We arrive late on Sunday morning to catch the tail end of breakfast. The cosy space brims with people perched at multicoloured tables, with a shared timber bench running along one side of the cafe. The cafe's feature wall is artistically scribbled with explanations of their ethical food choices mixed with nutritional information.
"It's all about educating people, providing a space for people to mindfully eat, and to make them 100 per cent aware that you are what you eat," Johnson says.
This isn't your regular street-corner cafe, so expect only a handful of dishes for breakfast and lunch, with seasonal specials. Gluten-free, dairy-free, sugar-free and vegan appetites are catered for.
We opt for the popular Ora Breakfast Plate and apple porridge pie. Feeling adventurous, we ditch our regular caffeine routine in favour of a turmeric latte and a Friendly coffee, made with espresso, butter, coconut oil, cream, maple, salt and gelatin.
The latte, made with coconut milk and spiced with a generous powdering of cinnamon, is luminescent yellow and earthy tasting, yet surprisingly delicious. Cashew milk and almond milk, made onsite, can also be ordered for maximum nuttiness. The Friendly coffee is named for its perceived health benefits, and incorporates grass-fed gelatin (vegos beware) which is "good for gut health," Johnson says. A dash of maple syrup balances out the pinch of salt, but overall it is sweeter than a regular coffee, heavier and more nutty. Both drinks are great for something different, but we agree we wouldn't drink them regularly.
The breakfast plate is a hearty and vibrant serving of yolky eggs fried in ghee, avocado and mushrooms tossed with greens, tangy kraut and punchy sweet chilli relish. However, it is the accompanying slab of warm sai bread – a homemade, gluten-free seed and nut loaf – that wins the day. Served lightly toasted, it is lip-smackingly good.
Aimed at the sweet-toothed, the apple porridge pie is an autumnal delight best shared. Served in a rich moat of vanilla coconut cream, the generous hunk of pie poses a heavy challenge to a single stomach. The pie is made from a spice-infused mix of oats, apples, apricots and shredded coconut, with a smattering of walnuts adding crunch. Cinnamon dominates, but subtle notes of ginger and maple peek through with every mouthful.
After a languid stroll along Manly's beaches, we've (somehow) made room for a late lunch and settle on the chipotle chicken tortillas to share.
True to Ora's no-wastage philosophy, the chickens are cooked whole (including feet) in a bone broth for ten hours before the meat is picked from the bone, and simmered again in a brew heavily spiced with chipotle, cumin, coriander, fennel and kombucha.
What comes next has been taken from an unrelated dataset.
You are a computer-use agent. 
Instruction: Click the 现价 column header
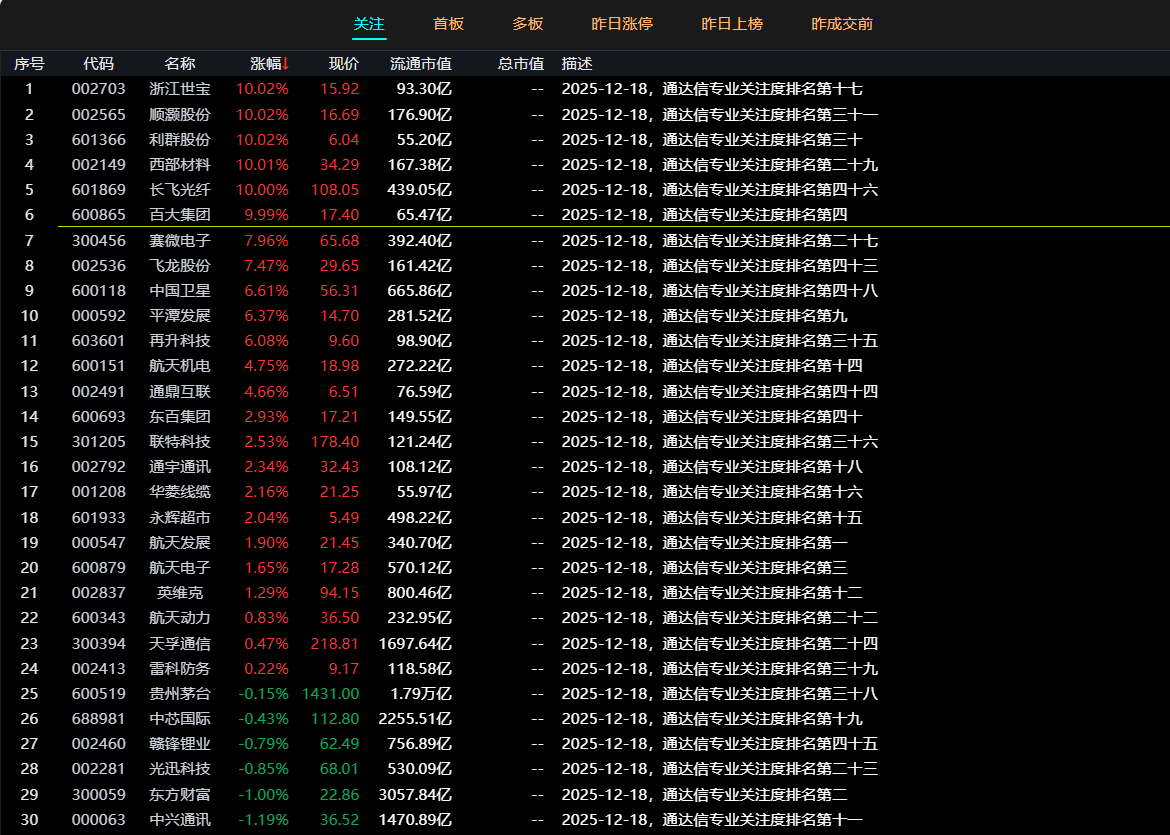[343, 64]
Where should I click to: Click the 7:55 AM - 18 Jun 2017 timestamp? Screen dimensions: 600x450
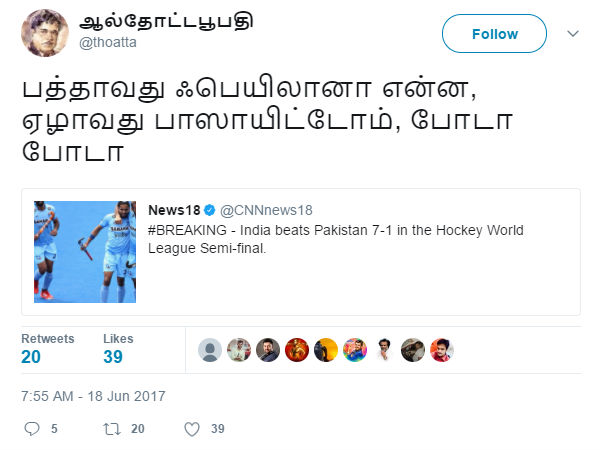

Meanwhile, the fat is scooped from the top of the broth to be used in later cooking.
The smoky chicken arrives piled high on a bed of crunchy slaw, cut with fresh herbs. The flavours are sharp and clean, so even the dollops of coriander cream don't displace the general healthiness of the dish. The tortillas - made from hand-rolled chickpea flour – are tasty, but lack the structural integrity for those wanting to dive in hands first.
We leave feeling thoroughly nourished, and perhaps even a little more open-minded.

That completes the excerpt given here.